> **Texte donné**

# # #

Autre exemple, les chroniques littéraires de Paul Edel. Je les lis attentivement, les apprecie. Parfois je lis ou relis le livre concerné. A ce moment-là ses mots s'effacent. J'y reviens après. On ne peut être trois quand on lit un livre. Ça marche toujours par deux.
Pourquoi m'envoyez-vous au coin poésie ? Pour Dalva , c'est ici que ces fragments de poèmes ou chansons entrent en résonance.
Ce n'est pas parce que MC a viré la poésie un soir de tempête que l'on doit tout trier et s'interdire de rassembler ce qui fait sens.
Dalva porte en elle un peuple décimé, ceux qu'on appelait les fils du vent. Elle est métisse, son fils aussi, Duane aussi.
Les Tambours du sang battent sous les mots et le souffle du vent les emportera...
Nouvelle version publiée
Avez-vous vu au musée du quai de Branly les "manteaux de mémoire" des indiens des Plaines d'Amérique du Nord ? Manteaux de pouvoirs et de rêves. Grandeur de ces cultures disparues...
Nulle résidence fixe pour ces peuples nomades.
Regarder ces objets, ces coiffes de plumes, longuement , c'est entrer dans leur relation fusionnelle avec les esprits naturels.

# # #

> **Données fournies**
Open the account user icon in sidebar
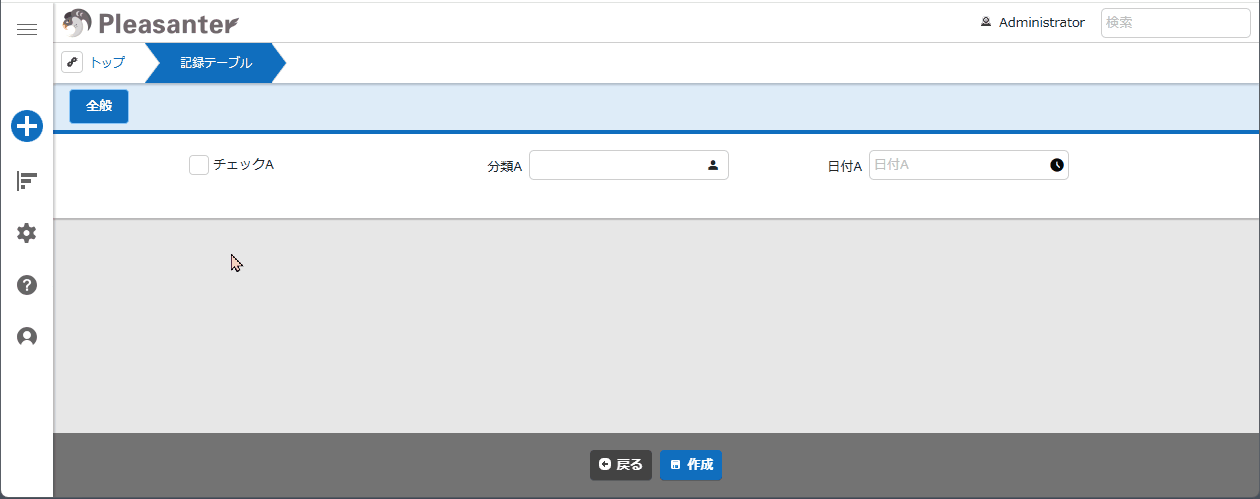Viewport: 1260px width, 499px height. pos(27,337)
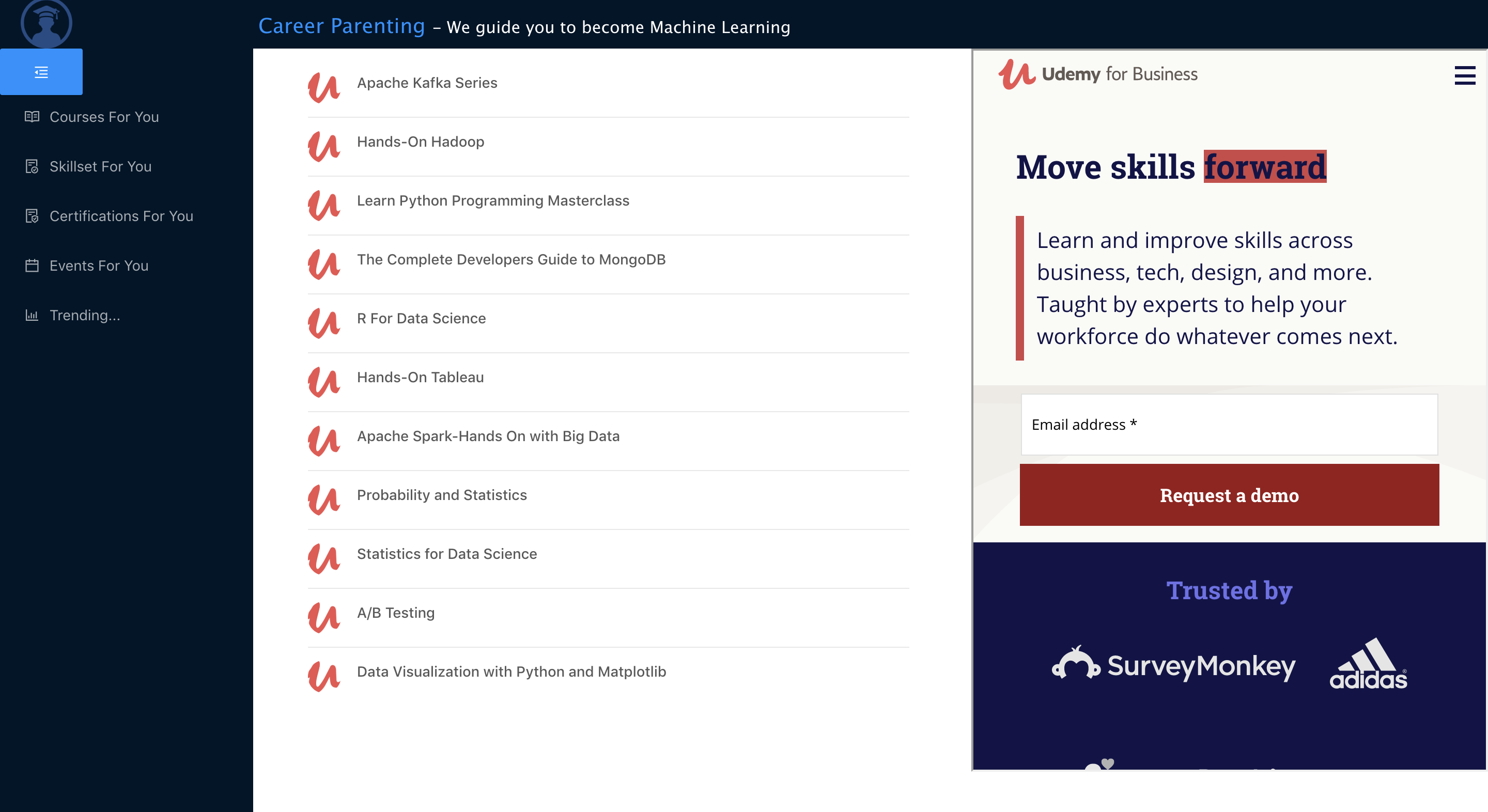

# # #

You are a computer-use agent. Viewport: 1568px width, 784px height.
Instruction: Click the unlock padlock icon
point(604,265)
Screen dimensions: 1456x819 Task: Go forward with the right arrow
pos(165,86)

# # #

> **Travail demandé**
Reprenez le texte sur Dalva et les Indiens des Plaines à partir de sa dernière phrase et poursuivez-le.

> **Réponse proposée**
Ainsi l'Oiseau Tonnerre, ailes déployées. Ainsi ces coiffes de plumes pour signaler l'identité tribale. Lambeaux de mémoire, puissances des ténèbres. Fiers mustangs chers à Dalva. Respect de la Terre Mère.
Ces vitrines sont porteuses de rêveries et le roman que vous avez choisi, "Dalva", et cet écrivain magnétique, Jim Harrison est aussi lié à ces songes.
Cette nouvelle version éclaire davantage la vie de Dalva.
J'aime la dernière phrase.
« Vire la poésie « , comme vous y allez!
Oui, vous vouliez que l'on revienne à la science fiction ce jour-là.
Mais il y a eu Jean de Sponde !
Pourquoi dites vous que vous n'y arrivez plus ? Que cherchez-vous de plus. ? Elle est superbe votre chronique de Dalva. Le reste est le travail du lecteur. Au-delà de l'histoire racontée il y a tant de pistes à suivre dont Jim Harrison a le secret. Un balancement entre imagination et réalité. L'évolution de la lecture est liée au temps. Tout change. Tout se métamorphose. La lecture d'un roman est un rêve éveillé, parfois inachevé. Comme une vie en suspens.
Et pour faire écho à la mémoire de MC ce poème de Jean de Sponde. (A suivre).
"Tout s'enfle contre moy, tout l'assaut, tout me tente,
Et le Monde et la Chair, et l'Ange révolté,
Dont l'onde, dont l'effort, dont le charme inventé
Et m'abisme, Seigneur, et m'esbranle, et m'enchante.
Quelle nef, quel appuy, quelle oreille dormante,
Sans péril, sans tomber, et sans estre enchanté,
Me donras-tu ? Ton temple où vit ta Saincteté,
Ton invincible main, et ta voix si constante.
Et quoi ? Mon Dieu, je sens combattre maintes fois
Encor avec ton Temple, et ta main, et ta voix,
Cet Ange révolté, ceste Chair, et ce Monde.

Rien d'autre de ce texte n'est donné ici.